O prof de Direito do Trabalho (PUC-SP), Paulo Sergio João, analisa quais os impactos legais como movimento “Quiet quitting” que prega trabalhar só o essencial e uma demissão discreta.
Os jornais têm noticiado um fenômeno observado pelo mercado de trabalho e que consiste num movimento de redefinição das relações de trabalho, em confronto com a cultura de alta performance.
Trata-se de comportamento localizado especialmente nas gerações Z e millennial e que, conforme dados do jornal, em março deste ano somaram 4,5 milhões de trabalhadores que pediram demissão nos Estados Unidos (great resignation).
A expressão significa ‘demitir-se silenciosamente’ ou ‘demissão discreta’, nome utilizado na rede social chinesa TikTok, que incentiva os trabalhadores a executarem o mínimo das suas obrigações contratuais a fim de priorizar o bem-estar e a saúde mental. Já aqui, constata-se o enfrentamento de valor do trabalho como prejudicial à qualidade de vida, afirmando que o trabalho não é sua vida e seu valor não pode ser determinado em relação à sua produtividade.
O quiet quitting não significa necessariamente o abandono do trabalho por meio de pedido de demissão. Trata-se de uma forma de se demitir sem abandono do trabalho, mas reduzindo as tarefas aos limites do que fora contratado, sem se envolver em dinâmicas de altas performances.
Segundo Maria Kordowicz, professora adjunta de comportamento das organizações da Universidade de Nottingham, o quiet quitting está ligado à insatisfação crescente no trabalho e ao Covid-19, cuja pandemia fez com que houvesse tomada de consciência da nossa própria mortalidade, com questionamentos relevantes quanto ao significado do trabalho realizado enquanto trabalhador e qual efetivamente seu valor.
A pergunta que se faz é para saber se esse movimento será capaz de transformar as relações trabalhistas e o Direito do Trabalho ou, ainda, qual o significado relevante que se poderia aprender com este movimento.
A primeira interpretação que fica é a de que se trata de um movimento que tende a transformar as relações trabalhistas pelo aspecto primordial do cuidado e da preservação da saúde mental, procurando limitar o tempo de trabalho equilibrando com os momentos de dedicação aos prazeres da vida fora do trabalho.
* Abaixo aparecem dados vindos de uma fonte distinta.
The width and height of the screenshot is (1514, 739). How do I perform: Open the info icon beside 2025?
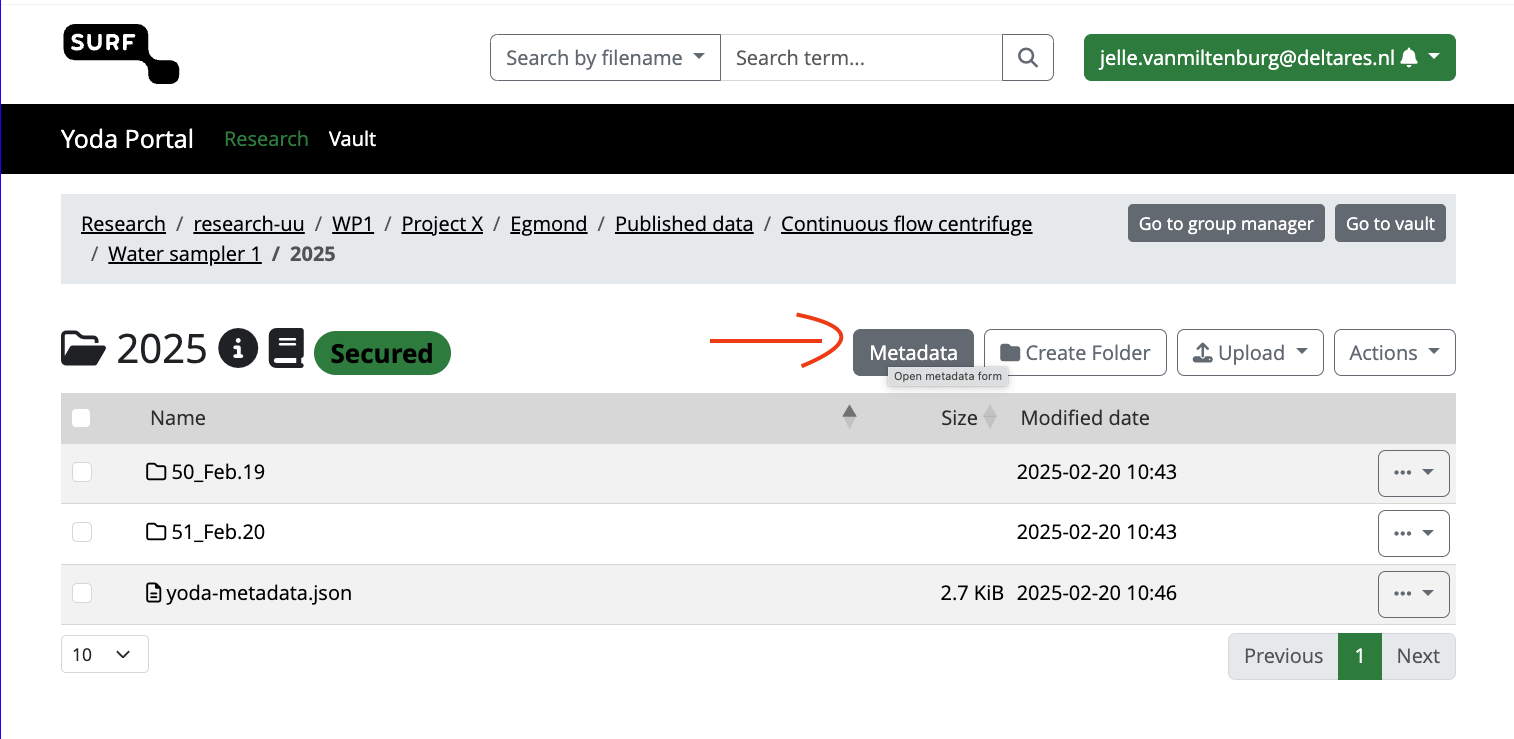238,349
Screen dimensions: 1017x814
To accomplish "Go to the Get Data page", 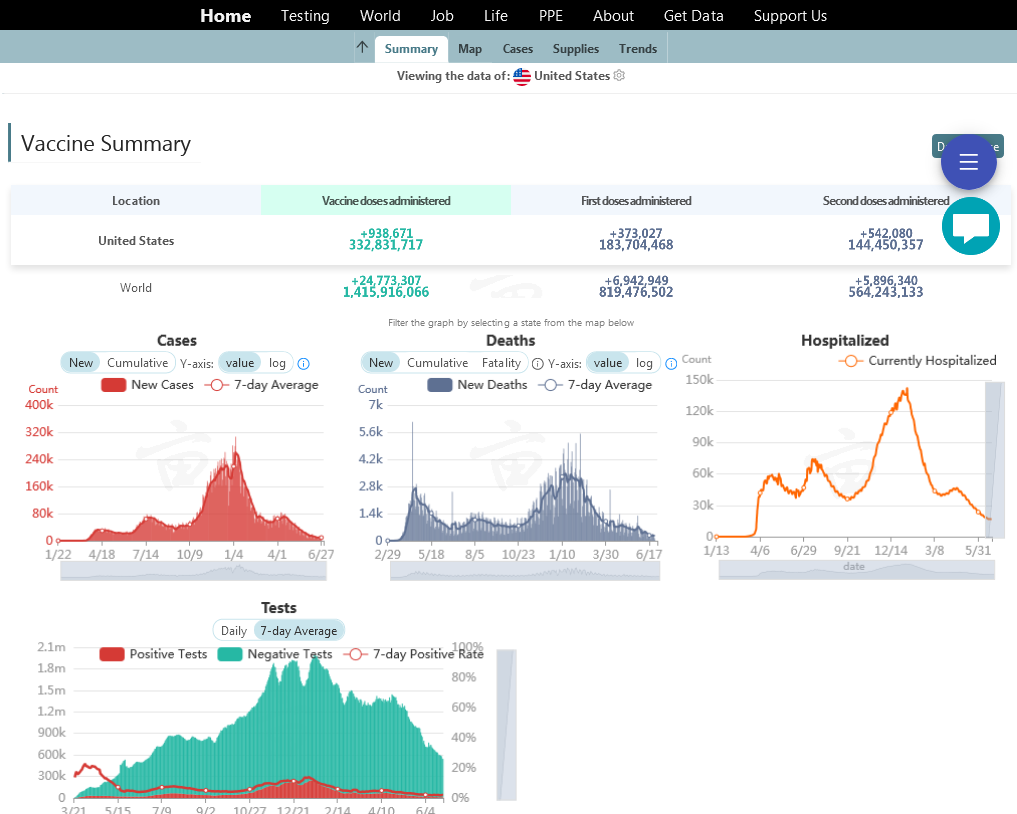I will pyautogui.click(x=694, y=16).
Para os empregadores fica a obrigação de respeitar que o empregado contratado prestará trabalho nos limites do que foi contratado, sem horas suplementares.
Em segundo plano, coloca em questionamento os modelos tradicionais de competição interna nas empresas em busca de maior produtividade, muitas vezes causadores de doenças mentais decorrentes do chamado burnout.
Para o Direito do Trabalho, não parece produzir mudanças, a não ser reforçar e dar resguardo jurídico às iniciativas que procuram preservar a qualidade de vida e a dignidade da pessoa humana.
As empresas deverão se adaptar aos novos anseios dos trabalhadores e rever os padrões de produtividade até então baseados essencialmente na presença do local de trabalho, proporcionando melhores condições para atrair talentos e estabelecer regras claras inclusivas e que privilegiem a saúde mental dos trabalhadores.
A esperança que fica é de que esse fenômeno possa arrastar uma mudança de valor nas relações de trabalho, beneficiando com a qualidade de vida também aqueles trabalhadores que têm pouca ou nenhuma opção de escolha de praticar o quiet quitting e que disputam vagas de emprego para sua sobrevivência.
Por Paulo Sergio João é advogado e professor da Pontifícia Universidade Católica de São Paulo.